| Project: | Password policy |
| Version: | 7.x-1.x-dev |
| Component: | Code |
| Category: | bug report |
| Priority: | normal |
| Assigned: | Unassigned |
| Status: | closed (fixed) |
Issue Summary
Using 7.x-1.0-beta3.
Policy is set for these two conditions.
"Password must be at least 10 characters in length" and "Password must not match any previous password".
The site is setup as visitors can register, but administrator approval is required.
The displayed policy is displayed in two places. On the edit/account page (correct) and user/register page (not correct).
The display on the user/register page has no associated box for a password. Thus the text has no purpose.
On the edit/account page "user/12/edit" the display is correct and needed. See image user_edit_account with green arrow.
The user_register image with the red arrow is the wrong place for this display as there is no registration field associated with the text.
How can this text be removed from the user/register page and retained for the user/ /edit page?
A CSS display none does work for ID account-pass-restrictions. However, it removes both text displays as the ID is the same for both.
In the password policy module around line 450 the restrictions are printed out.
| Attachment | Size | Status | Test result | Operations |
|---|---|---|---|---|
| user-register.png | 11.7 KB | Ignored: Check issue status. | None | None |
| user_ediit_account.png | 15.01 KB | Ignored: Check issue status. | None | None |
Comments
#1
Please test the attached patch. The logic I added makes sure a password field exists before inserting the policy text.
#2
Applied the patch using gnuwin32. The text is no longer displayed even with a password field being listed. The patch also disables password rules. i.e. if ten characters are required a new password can be created with three, etc.
The patch was applied to the following version and does not work.
version = "7.x-1.0-beta3"
core = "7.x"
project = "password_policy"
datestamp = "1326303648"
#3
Update on using the UNPATCHED beta 3 version. Password is set up as follows:
authenticated user
History all
Length 10
Visibility settings - Checked ON
The following message is displayed in the register (no password field) and edit account (with password field) -- (no change from previous issue) Text displayed in both locations.
* Password must not match any previous password.
* Password must be at least 10 characters in length.
A change is made as follows:
Visibility settings - OFF (no check mark in box)

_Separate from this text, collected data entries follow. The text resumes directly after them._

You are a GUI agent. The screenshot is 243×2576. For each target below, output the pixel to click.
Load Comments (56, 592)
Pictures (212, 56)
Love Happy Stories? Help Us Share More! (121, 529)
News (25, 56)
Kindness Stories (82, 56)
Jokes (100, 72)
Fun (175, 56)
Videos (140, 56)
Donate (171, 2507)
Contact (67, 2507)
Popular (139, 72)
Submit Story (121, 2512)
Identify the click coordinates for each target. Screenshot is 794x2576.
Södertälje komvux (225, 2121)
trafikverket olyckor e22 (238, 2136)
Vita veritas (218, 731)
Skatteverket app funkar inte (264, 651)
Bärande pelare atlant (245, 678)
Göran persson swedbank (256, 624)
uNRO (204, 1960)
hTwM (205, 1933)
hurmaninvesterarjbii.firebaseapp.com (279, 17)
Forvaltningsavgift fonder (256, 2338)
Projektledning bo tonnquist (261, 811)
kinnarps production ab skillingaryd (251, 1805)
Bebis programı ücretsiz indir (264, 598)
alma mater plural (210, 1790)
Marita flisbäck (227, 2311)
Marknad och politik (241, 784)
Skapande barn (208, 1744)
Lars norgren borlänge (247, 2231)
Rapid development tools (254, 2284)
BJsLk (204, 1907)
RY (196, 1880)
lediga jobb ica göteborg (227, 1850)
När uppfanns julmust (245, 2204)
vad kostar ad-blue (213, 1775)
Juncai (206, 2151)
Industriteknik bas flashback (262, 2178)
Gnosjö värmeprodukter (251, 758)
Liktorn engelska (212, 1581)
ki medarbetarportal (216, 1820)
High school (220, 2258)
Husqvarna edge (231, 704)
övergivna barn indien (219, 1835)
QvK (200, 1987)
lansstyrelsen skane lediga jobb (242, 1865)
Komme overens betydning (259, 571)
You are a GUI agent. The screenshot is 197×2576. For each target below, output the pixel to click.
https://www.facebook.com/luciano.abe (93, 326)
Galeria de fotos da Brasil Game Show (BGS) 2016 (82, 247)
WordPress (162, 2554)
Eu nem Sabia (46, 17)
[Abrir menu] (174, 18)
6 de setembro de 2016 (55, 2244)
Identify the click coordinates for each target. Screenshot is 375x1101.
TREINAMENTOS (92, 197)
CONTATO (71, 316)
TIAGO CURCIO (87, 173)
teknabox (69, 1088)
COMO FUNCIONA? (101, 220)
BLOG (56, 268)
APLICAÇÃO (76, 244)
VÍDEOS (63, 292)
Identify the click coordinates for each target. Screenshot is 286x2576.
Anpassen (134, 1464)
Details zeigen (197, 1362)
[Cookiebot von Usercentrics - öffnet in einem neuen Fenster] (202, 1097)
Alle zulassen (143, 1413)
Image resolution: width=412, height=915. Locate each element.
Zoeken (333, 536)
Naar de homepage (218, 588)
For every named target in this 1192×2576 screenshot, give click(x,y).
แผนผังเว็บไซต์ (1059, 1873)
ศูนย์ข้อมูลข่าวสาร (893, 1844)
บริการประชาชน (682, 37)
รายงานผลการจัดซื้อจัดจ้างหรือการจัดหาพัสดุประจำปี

There is NO message displayed in the register account (no password field). This is as it should be as there is no password field.
The edit account (with password field) is a follows:
The password does not include enough variation to be secure.
* Password must be at least 10 characters in length.
And the message "Password must not match any previous password." is NOT displayed.
The only change made is to either enable or disable the "visibility settings" check box on the password policies setting page.
#4
This is quite strange as I only added a check around
$form['password']to make sure it exists. It should not be impacting which policy messages appear.So is this behavior actually any different with the patch?
#5
When the patch is applied the module stops working. No displayed errors. i.e. if the policy is set for 10 characters that fails when the patch. If the patch is removed the 10 character policy is once again active.
#6
This is so strange. I must have inadvertently changed something after I tested. I'll give it another try soon.
#7
Appreciate the look when you have the time.
Thanks
#8
By not applying this patch, we are just dealing with a usability/UI issue. Let's ignore my patch and I'll take a fresh look now.
#9
Thanks for looking into this when you have time. Running into the same issue and really need the password validation bullets to not appear on the create new account page because I have "Require e-mail verification when a visitor creates an account" checked on the account setting page.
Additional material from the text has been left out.